The PIP clinic also serves as a place to create a community. Every Thursday the clinic holds a community lunch where nursing students and community members share a meal. The shared meal is a space where connections can be made, beyond the health care checklist, and a way to address the mistrust many have with healthcare systems, especially in marginalized communities such as the Phillips West neighborhood. Building a sense of trust can be hard for people in the community and for that reason Dr. Eardley puts an emphasis on connection, simply talking to one another and understanding where a person comes from. As Dr. Eardley says “Community is my client” which is why building trust is first and foremost.  

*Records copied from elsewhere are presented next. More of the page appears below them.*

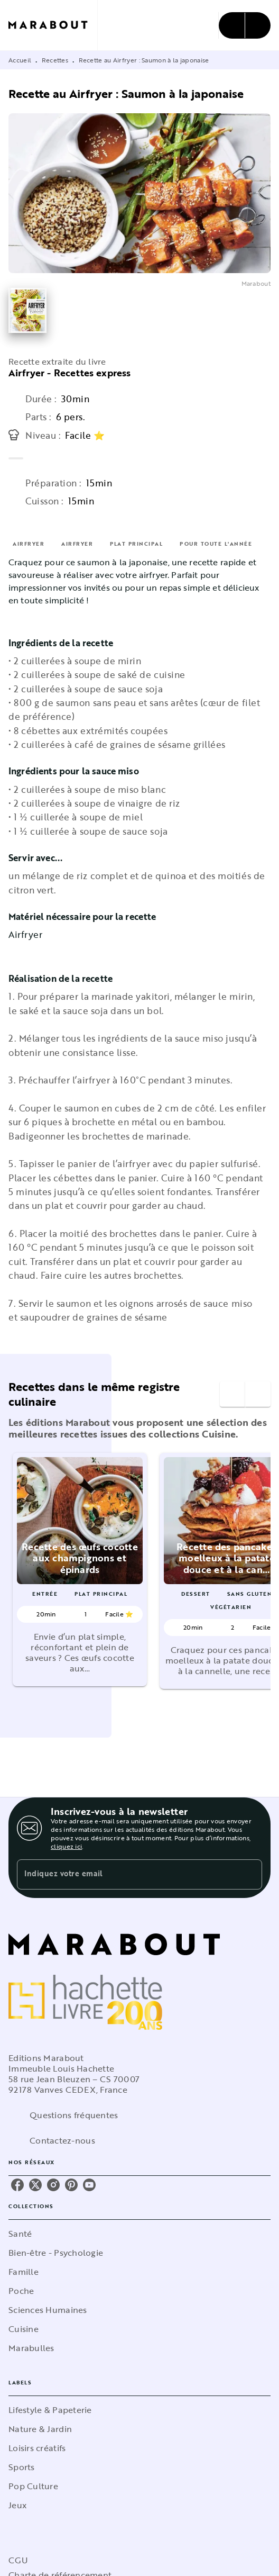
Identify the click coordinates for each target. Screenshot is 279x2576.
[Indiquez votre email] (126, 1874)
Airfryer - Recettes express (69, 372)
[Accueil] (52, 25)
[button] (80, 1569)
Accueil (19, 60)
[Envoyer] (249, 1874)
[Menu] (245, 25)
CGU (17, 2560)
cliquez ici (66, 1846)
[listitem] (17, 2185)
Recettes (55, 60)
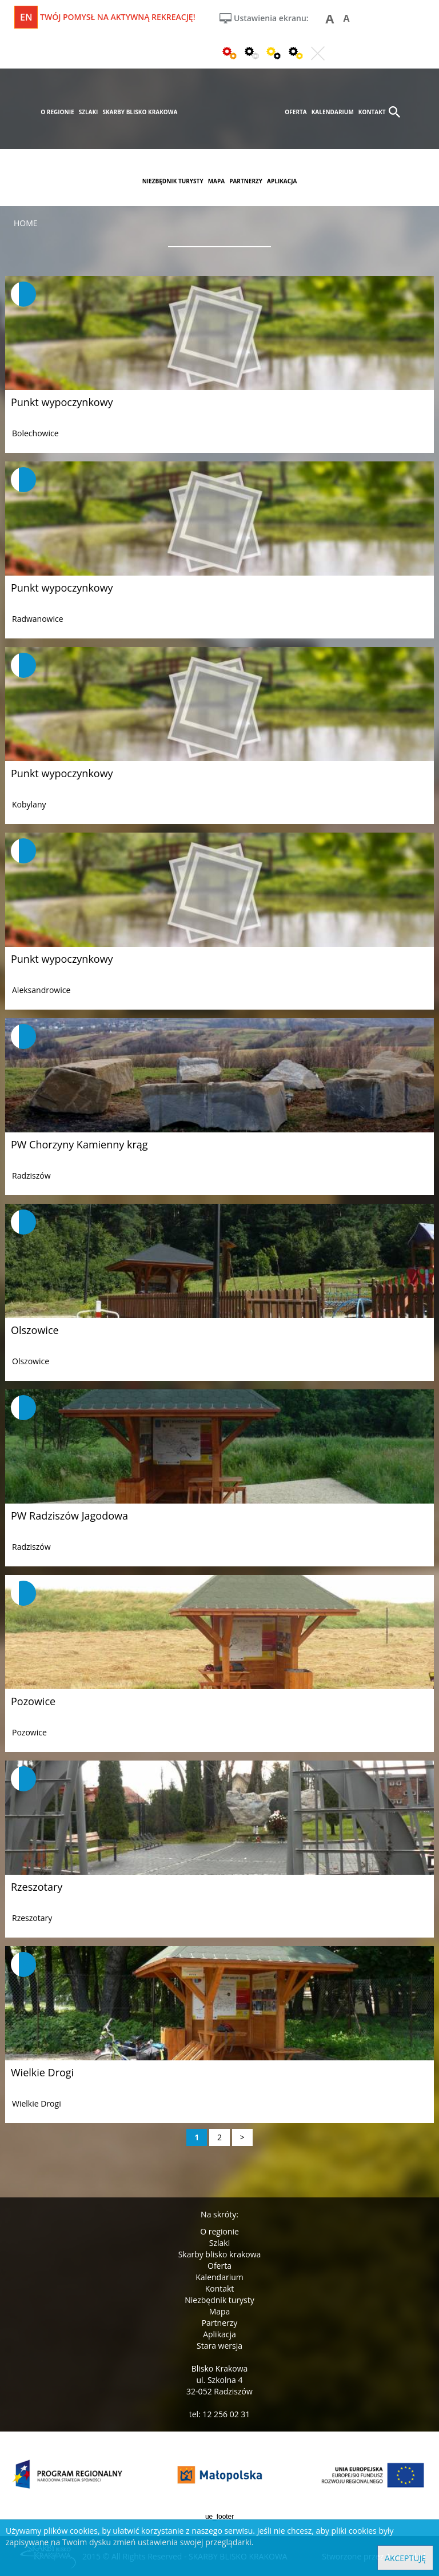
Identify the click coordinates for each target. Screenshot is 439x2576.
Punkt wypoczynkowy (62, 402)
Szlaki (219, 2242)
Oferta (219, 2265)
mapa (216, 181)
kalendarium (333, 112)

Eardley and her students are proud of the work they do, and they are pleased with the higher than anticipated number of people accessing the clinic. Looking ahead, Dr. Eardley shares that their goals are to reach all the Phillips West neighborhood and expand more clinic services through interprofessional collaborations. One such collaboration is focused on polypharmacy where Dr. Manisha Shah, a professor in Metro State’s College of Nursing and Health Sciences, along with her Doctor of Nursing Practice (DNP) students, will talk to older residents about their medication, review medication lists, and offer recommendations from Dr. Shah herself. This type of initiative demonstrates how partnerships within and beyond Metro State University can better address the wide range of community health issues the clinic seeks to address.  The PIP clinic is an exemplar of a mutually beneficial partnership- providing people preventative health while also giving nursing students the opportunity build professional skills and engage with individuals on a deeper, interpersonal level.

Though this is the first semester that the clinic has gone live since the pandemic, Dr. Eardley already considers the future of the clinic with confidence in its sustainability sharing: “we will have the supplies that we need to continue this clinic, indefinitely, as long as there is a need.”